Database-to-Salesforce Integration Using AWS

Overview

For a recent client project, I needed to develop a one-way integration from a PostgreSQL database into Salesforce. Having had recent sucess with AWS as a platform for Salesforce integration, it was an easy choice to build on AWS again. This integration involved processing about 50,000 records a day.

The integration came together easily, so I wanted to share the AWS tools used and a few tips and tricks picked up along the way, in the hopes that you find it helpful in your own Salesforce integration work.

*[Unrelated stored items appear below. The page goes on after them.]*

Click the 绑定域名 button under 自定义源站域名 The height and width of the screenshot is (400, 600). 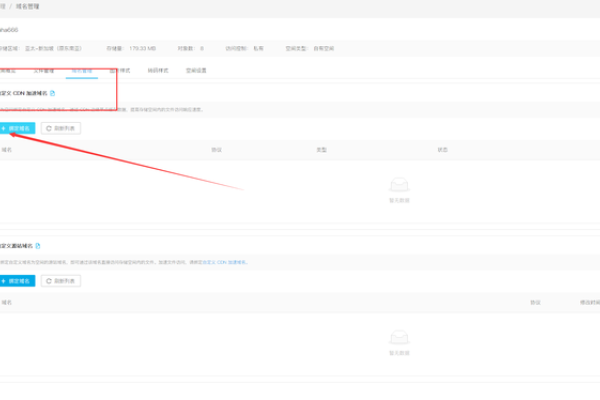coord(18,281)
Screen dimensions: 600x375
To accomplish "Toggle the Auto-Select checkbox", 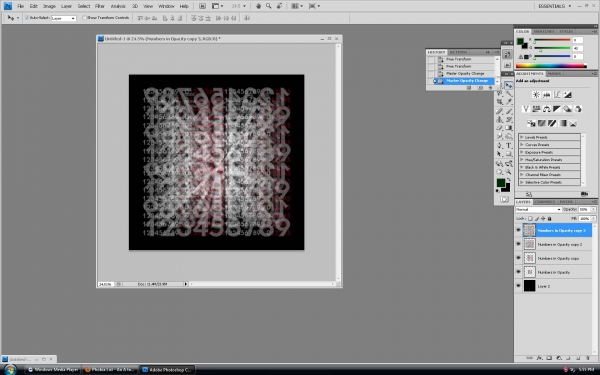I will tap(27, 18).
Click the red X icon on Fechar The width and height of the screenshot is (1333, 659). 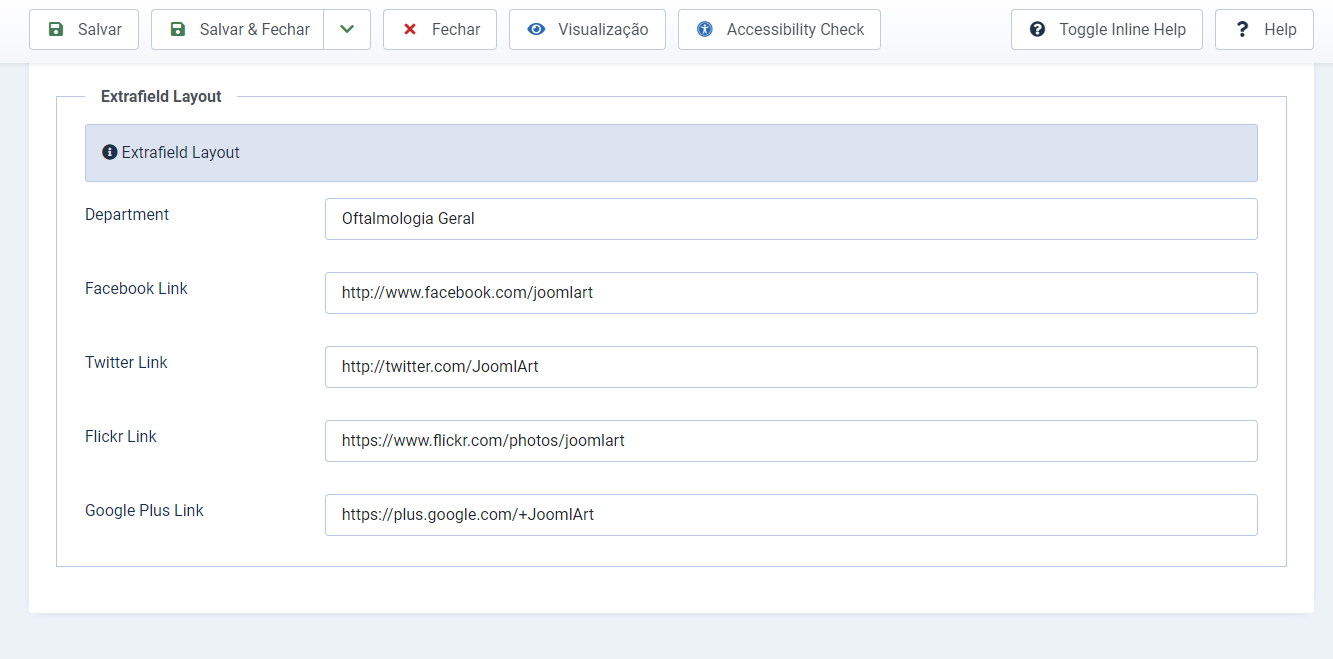pyautogui.click(x=410, y=30)
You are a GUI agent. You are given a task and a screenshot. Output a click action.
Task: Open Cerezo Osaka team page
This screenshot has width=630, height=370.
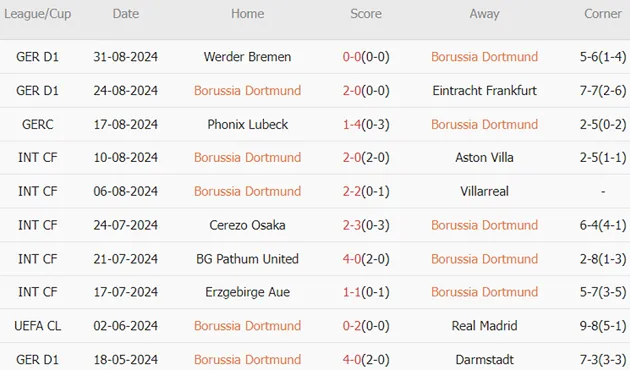(x=247, y=225)
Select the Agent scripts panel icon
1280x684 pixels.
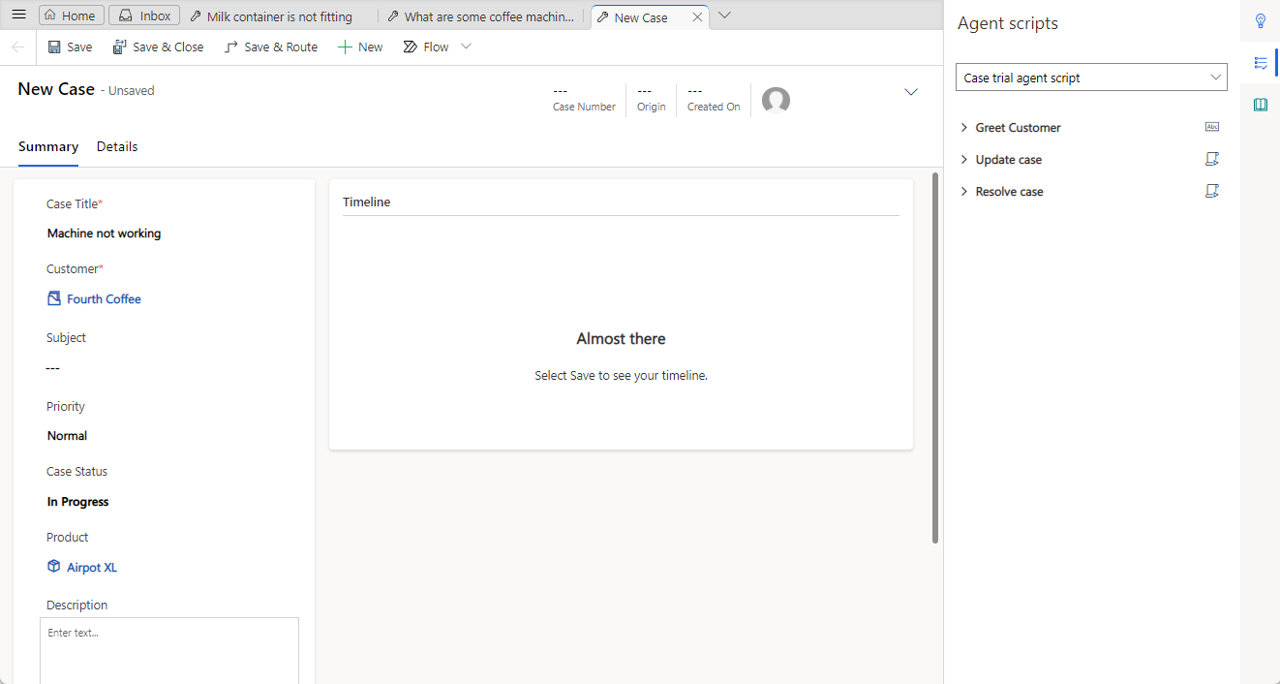1261,62
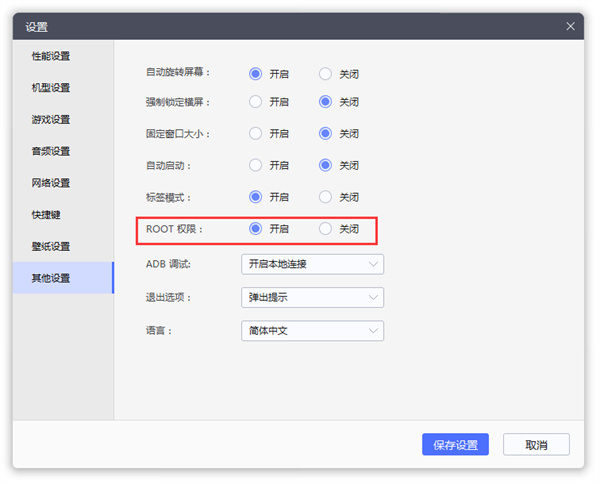
Task: Enable 强制锁定横屏 by choosing 开启
Action: (256, 102)
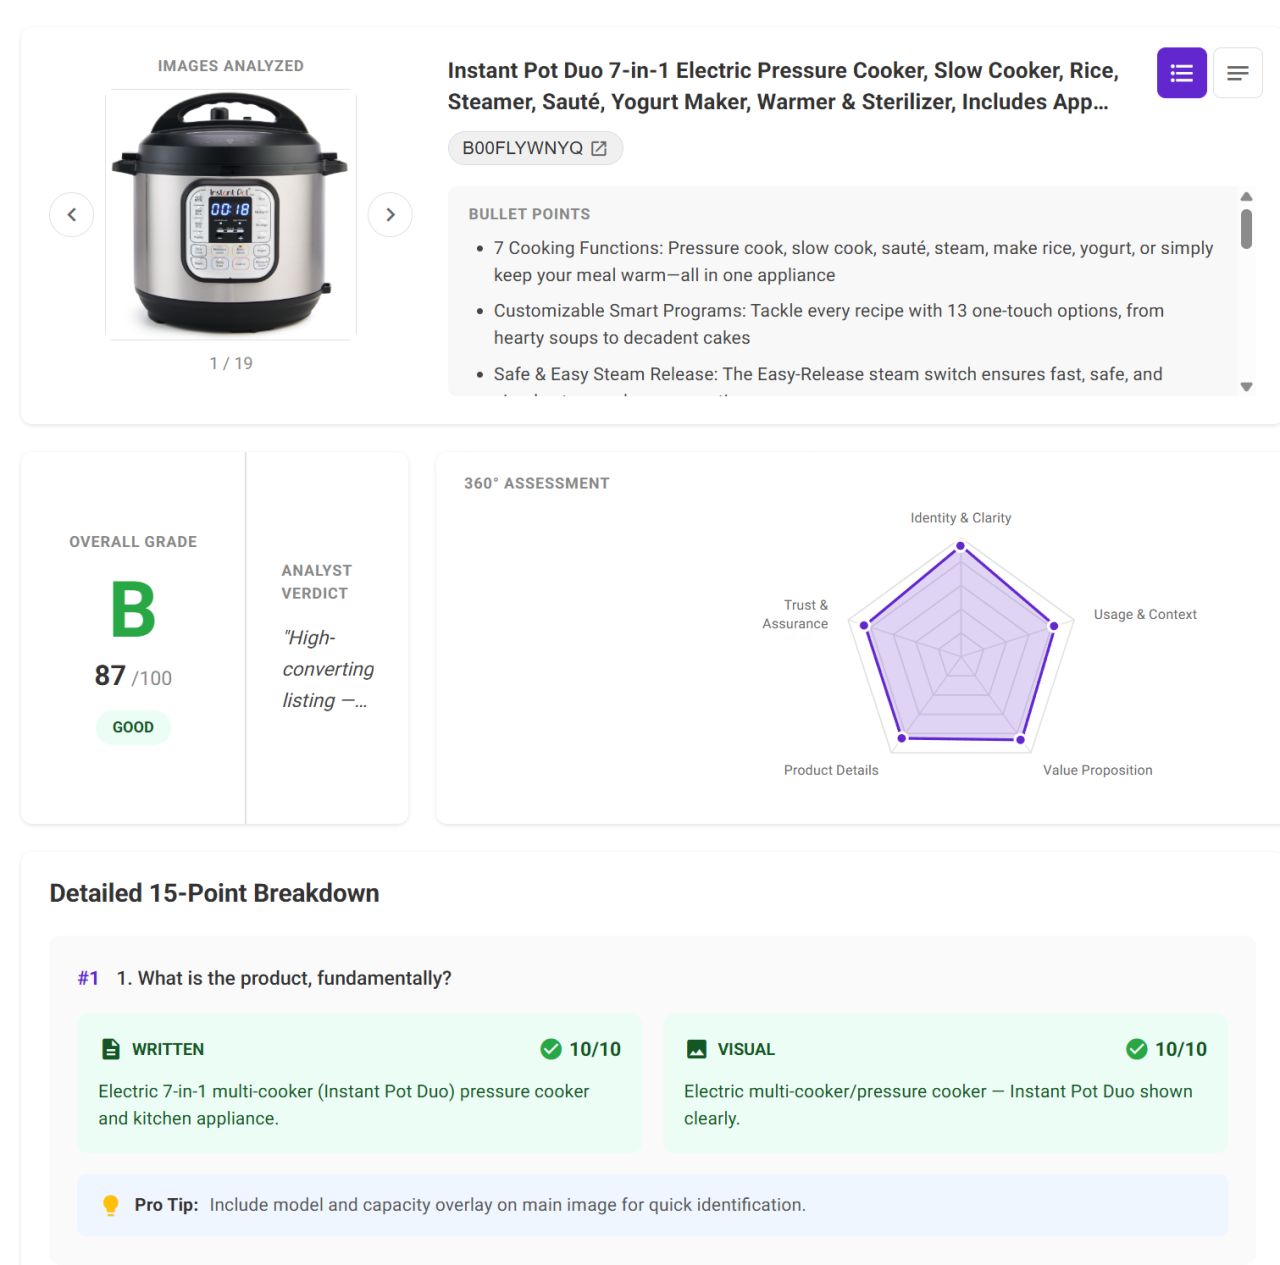Click the Written score document icon

coord(110,1049)
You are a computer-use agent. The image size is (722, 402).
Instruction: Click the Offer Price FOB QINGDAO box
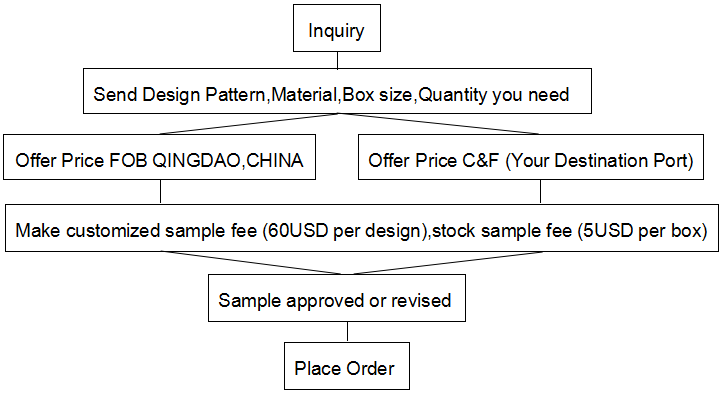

The integration combined four AWS tools:

  • Lambda Functions host the integration processing logic
  • Simple Queue Service (SQS) provides resiliance and a retry mechanism
  • System Manager Parameter Store manages application state between runs of the integration and is also used to manage secrets
  • Cloudwatch is used for logging, and Cloudwatch Rules are used to schedule the integration processing

Integration Process

An ingest Lambda Function runs for each integrated object, scheduled by a Cloudwatch Rule. It first retrieves needed secrets and the timestamp of last record processed from the Parameter Store, then retrieves all of the rows from the database that have been modified since the timestamp. It creates an SQS message for each record in the appropriate queue. As a final step, it updates the Parameter Store with the new timestamp value for the object.

Each SQS Queue has a related Lambda Function triggered by new messages in the queue. This Lambda Function executes the processing and performs an upsert to Salesforce via the REST API.

Messages that cannot be successfully processed after 10 attempts are added to the dead-letter queue associated with each queue for inspection. The queues are configured with a visibility timeout of several minutes. If a message fails and has to be reprocessed due to a temprorary issue - for example due to a record locking error - the visibility timeout creates a delay that typically allows the message to be processed successfully on a subsequent attempt.

Figure 1: Integration Overview

Tips, Learnings, and Ideas

  • This design is limited in how many rows it can process by the 15-minute execution limit on Lambda Functions. The ingest function is only able to accomplish so much work in that time. The ingest code is multithreaded to increase its performance, and the ingest Lambda Fuction is configured with extra resources compared to the other Lambda Functions. This design can handle the needed workload with ease, but I call this out in case your scenario requires many more rows to be processed, or includes some time-intensive database queries.
  • In the current design, all of the intelligence about what message to route to what queues is contained in the ingest function. An alternative design would be to take advantage of AWS EventBridge to set up an event bus to contain this logic and route messages to the appropriate queues, simplifying the ingest function.
  • In our actual setup, the RDS postgres database resided in a separate AWS account from the integration components - if this is your scenario you need to configure VPC peering so that your ingest Lambda Function can access the database.
  • To move the integration from running on a schedule to being near-real-time, we could explore eliminating the database, and having events in the source system trigger messages to EventBridge, to be routed to the appropriate queues and processed. This would require, of course, the ability to add custom business logic to the source system.